§ EXCERPTED RECORDS
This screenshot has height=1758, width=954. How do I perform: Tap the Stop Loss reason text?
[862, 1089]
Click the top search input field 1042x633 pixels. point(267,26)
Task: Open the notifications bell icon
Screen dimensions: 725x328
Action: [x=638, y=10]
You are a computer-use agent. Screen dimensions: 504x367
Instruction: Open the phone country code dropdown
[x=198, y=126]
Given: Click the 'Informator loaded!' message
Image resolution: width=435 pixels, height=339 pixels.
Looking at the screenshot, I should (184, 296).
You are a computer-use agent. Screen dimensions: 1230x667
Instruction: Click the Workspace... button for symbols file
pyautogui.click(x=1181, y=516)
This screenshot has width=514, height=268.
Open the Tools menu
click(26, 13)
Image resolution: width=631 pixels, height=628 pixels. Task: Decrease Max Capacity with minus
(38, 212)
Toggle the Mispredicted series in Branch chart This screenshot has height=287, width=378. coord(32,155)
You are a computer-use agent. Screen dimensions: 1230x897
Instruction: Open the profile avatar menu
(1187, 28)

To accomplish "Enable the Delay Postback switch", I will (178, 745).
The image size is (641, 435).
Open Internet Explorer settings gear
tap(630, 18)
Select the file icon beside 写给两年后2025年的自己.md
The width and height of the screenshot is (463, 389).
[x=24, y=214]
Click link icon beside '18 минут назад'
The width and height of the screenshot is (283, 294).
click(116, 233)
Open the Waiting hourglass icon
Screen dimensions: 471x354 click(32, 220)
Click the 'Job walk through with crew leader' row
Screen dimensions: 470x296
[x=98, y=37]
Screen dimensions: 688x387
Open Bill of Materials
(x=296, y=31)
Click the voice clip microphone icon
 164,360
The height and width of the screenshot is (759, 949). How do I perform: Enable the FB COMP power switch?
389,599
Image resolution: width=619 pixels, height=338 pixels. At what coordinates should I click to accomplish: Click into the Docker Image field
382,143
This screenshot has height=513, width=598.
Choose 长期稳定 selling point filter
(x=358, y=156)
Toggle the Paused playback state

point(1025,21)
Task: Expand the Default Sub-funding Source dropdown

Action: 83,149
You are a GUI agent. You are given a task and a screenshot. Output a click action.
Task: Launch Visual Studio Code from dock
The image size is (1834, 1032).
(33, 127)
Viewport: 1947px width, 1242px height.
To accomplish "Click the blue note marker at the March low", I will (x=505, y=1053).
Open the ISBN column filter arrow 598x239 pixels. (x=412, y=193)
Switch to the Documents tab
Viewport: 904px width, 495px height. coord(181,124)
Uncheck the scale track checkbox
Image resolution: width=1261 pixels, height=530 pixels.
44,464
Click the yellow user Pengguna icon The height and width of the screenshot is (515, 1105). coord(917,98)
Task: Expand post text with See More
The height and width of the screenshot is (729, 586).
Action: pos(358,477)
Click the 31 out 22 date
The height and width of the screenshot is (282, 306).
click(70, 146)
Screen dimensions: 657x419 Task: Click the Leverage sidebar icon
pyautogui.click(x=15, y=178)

§ WORK TO DO
Reproduce the data from the line containing "Given: Click the 'Informator loaded!' message" through the line containing "Toggle the Mispredicted", swapping "Tools" for "Edit" and leaving everything else unchanged.

§ ANSWER TO THE EXERCISE
Given: Click the 'Informator loaded!' message
Image resolution: width=435 pixels, height=339 pixels.
Looking at the screenshot, I should (184, 296).
You are a computer-use agent. Screen dimensions: 1230x667
Instruction: Click the Workspace... button for symbols file
pyautogui.click(x=1181, y=516)
This screenshot has width=514, height=268.
Open the Edit menu
click(26, 13)
Image resolution: width=631 pixels, height=628 pixels. Task: Decrease Max Capacity with minus
(38, 212)
Toggle the Mispredicted series in Branch chart This screenshot has height=287, width=378. coord(32,155)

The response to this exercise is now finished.